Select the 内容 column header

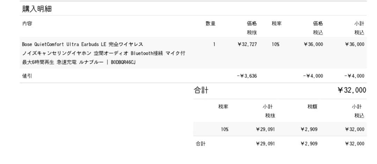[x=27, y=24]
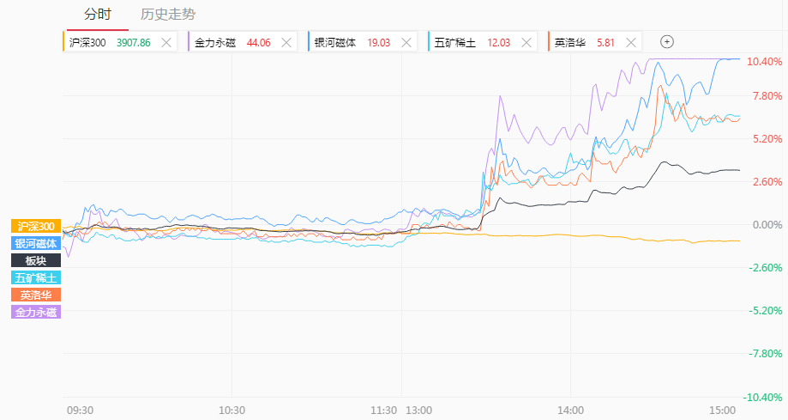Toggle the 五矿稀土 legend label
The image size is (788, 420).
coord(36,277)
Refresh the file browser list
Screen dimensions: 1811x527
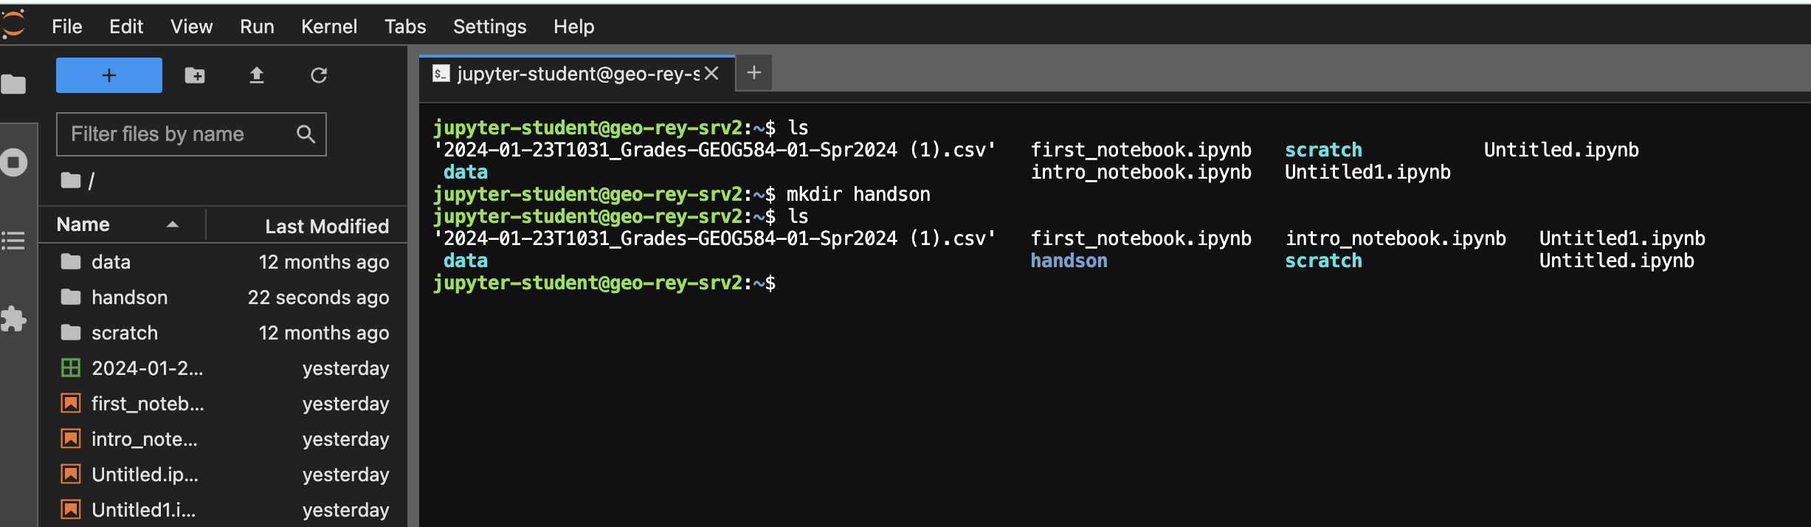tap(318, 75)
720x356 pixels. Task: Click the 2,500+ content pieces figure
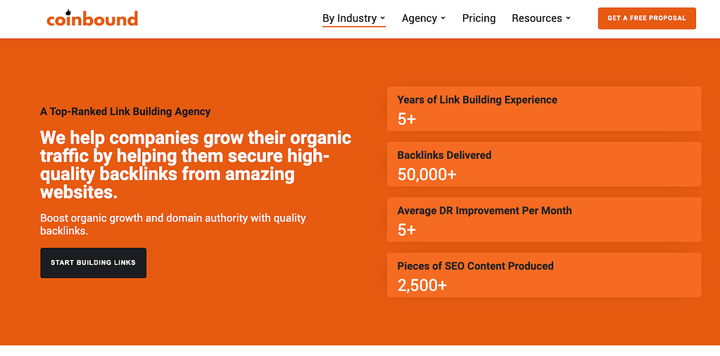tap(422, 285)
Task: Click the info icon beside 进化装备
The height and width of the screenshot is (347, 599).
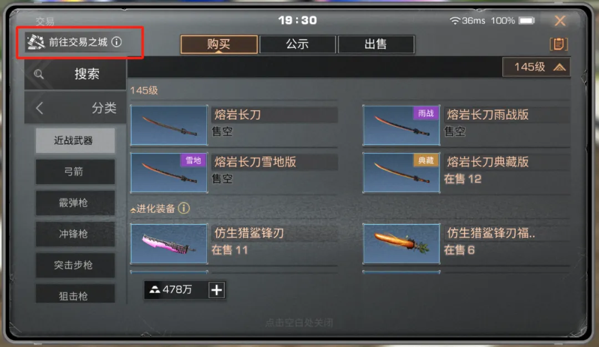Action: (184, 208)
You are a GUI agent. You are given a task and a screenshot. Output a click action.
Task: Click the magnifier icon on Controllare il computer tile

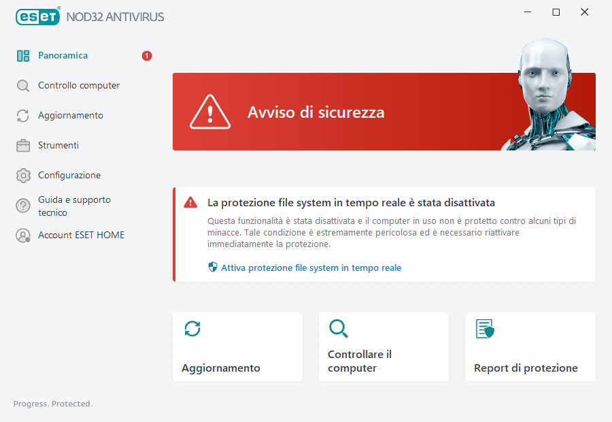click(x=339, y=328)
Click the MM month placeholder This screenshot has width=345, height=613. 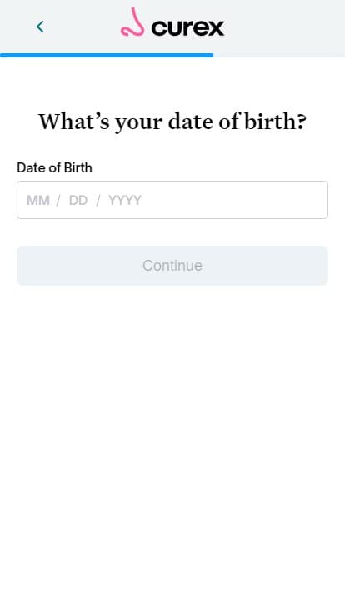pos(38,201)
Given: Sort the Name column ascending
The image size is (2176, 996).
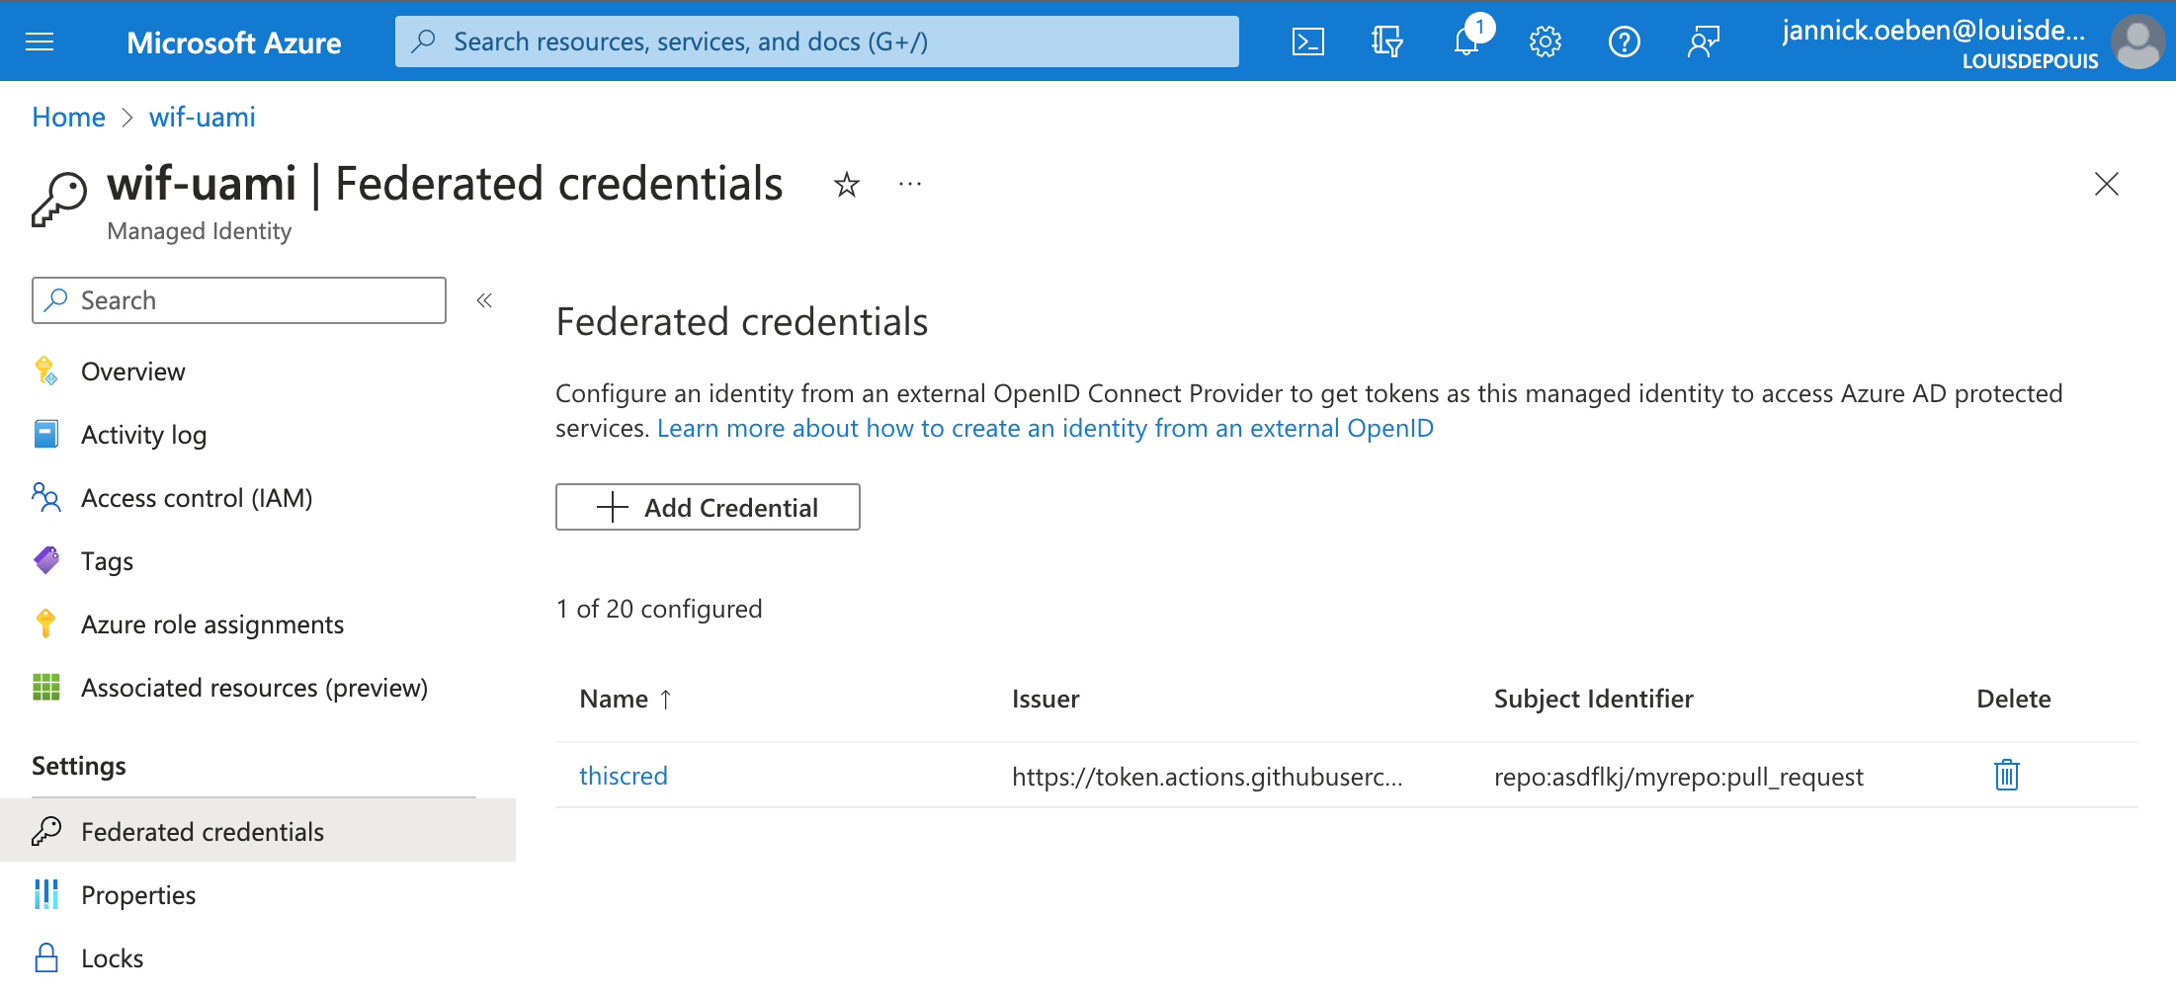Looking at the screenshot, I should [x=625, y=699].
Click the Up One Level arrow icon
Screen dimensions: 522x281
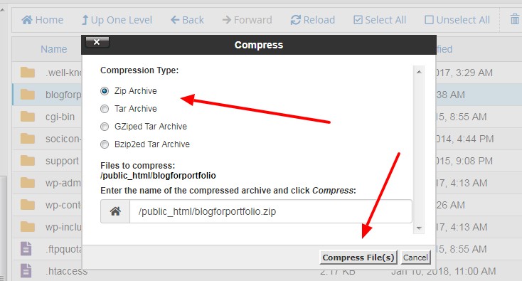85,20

#####

__What the task asks__. In the listing above, find the line containing "Refresh the file browser list" and the line containing "You are a GUI"; print those lines and every line between them exactly, leaving out pictures.

__Answer__.
Refresh the file browser list
Screen dimensions: 1811x527
tap(318, 75)
720x356 pixels. Task: Click the 2,500+ content pieces figure
tap(422, 285)
Task: Click the info icon beside 进化装备
The height and width of the screenshot is (347, 599).
Action: (184, 208)
You are a GUI agent. You are given a task and a screenshot. Output a click action.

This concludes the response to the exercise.